Поезд наконец ускорил ход. Мы пересекли границу Силезии. При виде этих мест у меня сжалось сердце. В памяти встали бои добровольческого корпуса под командованием Россбаха с поляками. Как мы тогда дрались! И какая у нас была замечательная воинская часть. Мне тоже хотелось тогда лишь "двигаться и драться", мне тоже было двадцать лет. Странно подумать, что все это уже в прошлом и никогда не повторится.
С освенцимского вокзала я позвонил в лагерь и вызвал машину. Было десять часов вечера, я ничего не ел с полудня и проголодался.
Пять минут спустя прибыла машина и отвезла меня домой. В комнате мальчиков горел ночник. Я, не звоня, открыл дверь своим ключом и вошел. Положив фуражку на столик в передней, я прошел в столовую и вызвал звонком служанку. Она явилась, я велел ей принести мне чего-нибудь поесть.
Я спохватился, что не снял перчатки, и вернулся в переднюю. Подойдя к столику, я услышал шаги, поднял голову и увидел Эльзи. Она спускалась но лестнице. Заметив меня, она остановилась как вкопанная, побледнела и, покачнувшись, оперлась о стенку.
- Ты едешь? - беззвучным голосом спросила она.
Я удивленно взглянул на нее.
- Еду?
- Да, на фронт?
Я отвел глаза.
- Нет.
- Это правда? Правда? - пробормотала она. - Ты не едешь?
- Нет.
Радость озарила ее лицо.
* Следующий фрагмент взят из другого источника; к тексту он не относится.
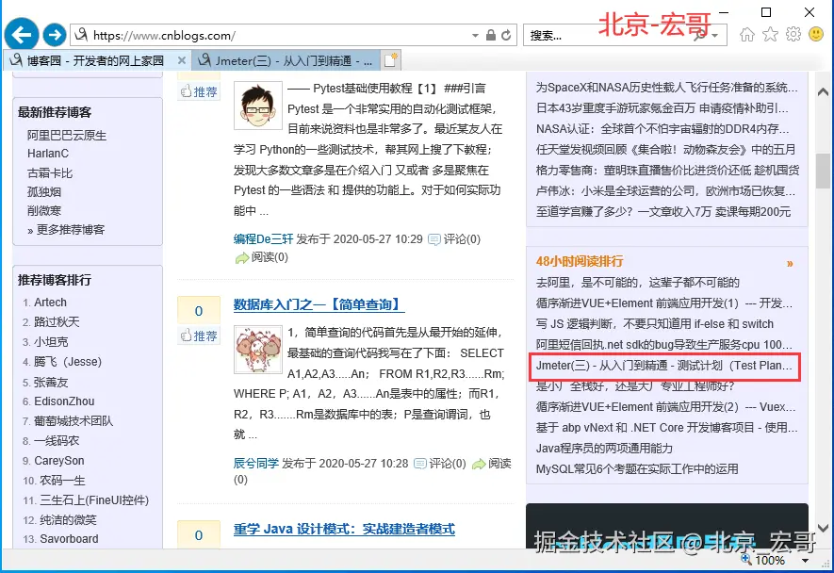Click the browser forward arrow button
The height and width of the screenshot is (573, 834).
55,36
Она сбежала по лестнице и бросилась мне на шею.
- Ну, ну! - сказал я.
Она покрывала мое лицо поцелуями, улыбаясь сквозь слезы.
- Значит, ты не едешь? - повторяла она.
- Нет.
Эльзи подняла голову и, успокоившись, радостно проговорила:
- Слава богу!
Меня обуяло бешенство, и я крикнул:
- Замолчи!
Круто повернувшись на каблуках, я вошел в столовую.
Служанка кончала накрывать на стол. Я сел.
Немного погодя вошла Эльзи, опустилась на стул рядом со мной и стала смотреть, как я ем. Когда служанка вышла, она мягко проговорила:
- Конечно, я понимаю, для офицера не быть сейчас на фронте...
Я взглянул на нее.
- Ничего, Эльзи, я сожалею, что не сдержался. Я немного устал.
Я молча ел, не подымая головы, и видел, как Эльзи разгладила ладонью складку на скатерти.
Потом она произнесла дрожащим голосом:
- Ах! Эти два дня, Рудольф...
Я не отвечал, и она продолжала:
- Так рейхсфюрер вызывал тебя в Берлин только для того, чтобы сказать, что он тебя никуда не отпустит, что ты никуда не поедешь?
- Нет, не для этого.
- А для чего?
- Служебные дела.
- Очень важные?
- Ну, хватит об этом.
Она снова потянула скатерть и проговорила уже более твердым голосом:
- В общем главное - ты остаешься.
Я промолчал, и, выждав немного, она спросила:
- А ты бы предпочел отправиться на фронт, да?
- Я считал это своим долгом. Но рейхсфюрер полагает, что я буду полезнее здесь.
- Почему?
- Он полагает, что у меня организаторский талант и исключительные моральные качества.
- Он так и сказал? - со счастливым видом воскликнула Эльзи. - Он сказал: "исключительные моральные качества"?
Я кивнул, поднялся, аккуратно сложил салфетку и вложил ее в чехол.
Спустя два дня, как меня и предупреждал рейхсфюрер, приехал оберштурмбанфюрер Вульфсланг. Это был рыжий толстяк, почти круглый, с веселым, приветливым лицом. Он отдал должное завтраку, которым его угостила Эльзи.
После завтрака я предложил ему сигару, увел в комендатуру и заперся с ним в своем кабинете. Он положил фуражку на письменный стол, сел, вытянул ноги, и его круглое смеющееся лицо вдруг стало замкнутым.
- Штурмбанфюрер, - произнес он официальным тоном, - вам должно быть известно, что моя роль сводится единственно к тому, чтобы установить между вами и рейхсфюрером непосредственную связь.
Он сделал паузу.
- Сейчас дело находится в такой стадии, что мне почти нечего вам сказать. Рейхсфюрер настаивает главным образом на двух пунктах. Первое: вам дается шесть месяцев для подготовки к приему транспортов с заключенными общей численностью около пятисот тысяч единиц.